On the plus side I think I’m starting to get the hang of DC life. Once I get over the heat and humidity it’s not so bad. Around rush hour the city runs like clockwork. Metro trains pull up to the station. People stream off. People stream on. Escalators change directions depending on traffic flow and there are rarely any holdups. I really like the efficiency. Working in an office on Capitol Hill is also starting to feel normal. It’s weird to think that walking by the Capitol Building or senators offices is already becoming routine.

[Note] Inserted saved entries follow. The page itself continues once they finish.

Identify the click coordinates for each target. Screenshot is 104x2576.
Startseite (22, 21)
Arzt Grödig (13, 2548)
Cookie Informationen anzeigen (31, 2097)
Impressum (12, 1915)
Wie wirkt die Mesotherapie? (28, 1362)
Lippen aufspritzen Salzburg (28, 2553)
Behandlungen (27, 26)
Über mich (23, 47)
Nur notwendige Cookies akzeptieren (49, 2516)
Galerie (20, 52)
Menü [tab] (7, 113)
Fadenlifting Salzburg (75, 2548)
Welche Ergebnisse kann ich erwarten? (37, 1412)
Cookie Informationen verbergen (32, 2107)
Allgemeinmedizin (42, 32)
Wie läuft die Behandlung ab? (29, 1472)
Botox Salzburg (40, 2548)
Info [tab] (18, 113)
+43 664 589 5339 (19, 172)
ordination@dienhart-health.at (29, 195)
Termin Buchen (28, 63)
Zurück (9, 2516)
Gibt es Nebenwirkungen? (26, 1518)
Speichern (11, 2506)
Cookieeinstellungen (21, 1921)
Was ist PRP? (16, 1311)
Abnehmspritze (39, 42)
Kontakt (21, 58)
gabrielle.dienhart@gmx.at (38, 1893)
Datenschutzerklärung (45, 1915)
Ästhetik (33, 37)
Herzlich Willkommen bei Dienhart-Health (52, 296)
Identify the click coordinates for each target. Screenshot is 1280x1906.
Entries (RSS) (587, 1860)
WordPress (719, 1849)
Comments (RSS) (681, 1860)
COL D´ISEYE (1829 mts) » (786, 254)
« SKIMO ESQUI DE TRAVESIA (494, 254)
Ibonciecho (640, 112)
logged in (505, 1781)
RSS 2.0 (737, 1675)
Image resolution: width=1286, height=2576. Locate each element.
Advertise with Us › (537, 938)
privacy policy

I got to see the Senate in action this week. Myself and another intern from the committee attended what we’re pretty sure was a vote. It was a bit confusing and a little chaotic. Senators slowly trickled into the gallery, but very few of them actually sat down and most were just wandering around talking to each other. However, I did catch glimpses of Sen. Sanders, Warren, Rubio, McCain and many others. On the way back someone stepped into our elevator just as the doors were closing. Both of us recognized him as a senator, but we couldn’t remember which one (maybe I should get some flashcards together). I looked afterwards and it was Sen. Tom Cotton.
I’m amazed at how much I have learned so far considering it has only been three weeks. I attended several more briefings including one about the future of semiconductors and computer memory. I found this fascinating and even asked a question about quantum computing. I was also given the task of concisely explaining some of the projects in the high-energy physics section of the 2018 budget request. This was a great test of my education and even though I haven’t had any particle physics courses I was able to understand most everything. Through this process I learned a lot about the current state of the field. I’m looking forward to watching projects like the Deep Underground Neutrino Experiment (DUNE) develop.